| PER UNALTRA FIRENZUOLA | |||
| Volantino sulla Casa di Riposo di Firenzuola / 20.7.2005 | |||
Il Consiglio Comunale Di chi il merito? Del minuscolo gruppo consiliare Per un’altra Firenzuola che ha difeso fino all’ultimo non una ideologica preferenza per il pubblico, ma i princípi essenziali (e non i dettagli) dell’ipotesi di accordo formulata dalla Commissione Consiliare VII, che ha visto la partecipazione e il consenso unanime di tutti i gruppi presenti in Consiglio Comunale. Di chi la colpa? Se, per caso, qualcuno dovesse ritenere che il non aver espresso un parere favorevole alla privatizzazione senza condizioni della nostra Casa di Riposo rappresenti un danno per la comunità di Firenzuola, ebbene, costui sappia che la «colpa» è tutta della maggioranza» che in quasi due mesi di proroga (oltre i tempi previsti dalla legge) non è riuscita a realizzare un accordo con gli attuali gestori della IPAB che soddisfacesse proprio la maggioranza (e non le opposizioni!).
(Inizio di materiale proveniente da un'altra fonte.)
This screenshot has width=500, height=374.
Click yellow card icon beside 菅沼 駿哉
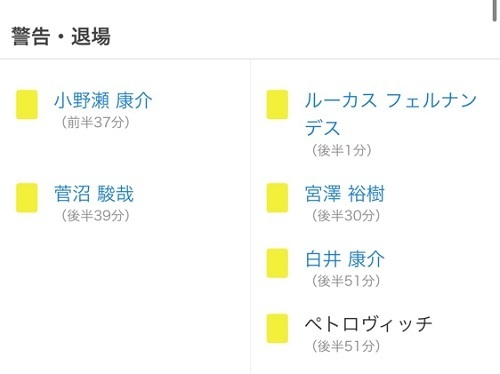click(27, 198)
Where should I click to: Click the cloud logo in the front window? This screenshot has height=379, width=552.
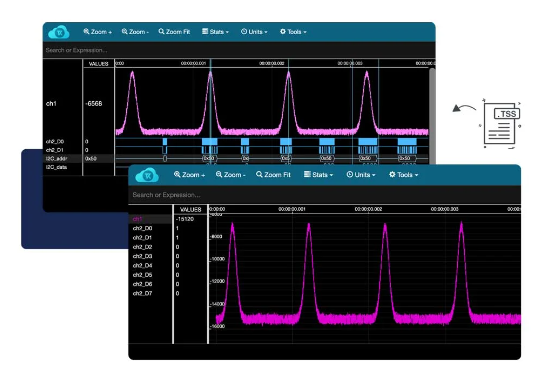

Se l’accordo siglato in extremis dal sindaco Corbatti avesse ricevuto l’immediato consenso della sua maggioranza, questa avrebbe avuto la forza politica e numerica (noi siamo meno del 5% in Consiglio Comunale) e i tempi tecnici per approvare quell’accordo e il parere favorevole alla privatizzazione. E ora? Ora sarà la Regione Toscana, secondo le procedure e i crtiteri di valutazione previsti dalla Legge Regionale 43/2004, a decidere quale risposta dare alla richiesta di privatizzazione presentata dalla IPAB di Firenzuola. E domani? Domani tutte le forze istituzionali, politiche e sociali dovranno convergere in uno sforzo comune per garantire e migliorare quelle prestazioni che per oltre un secolo la Casa di Riposo SS. Annunziata ha fornito alla popolazione di Firenzuola e a quanti, provenienti da altri luoghi, abbiano chiesto di usufruirne.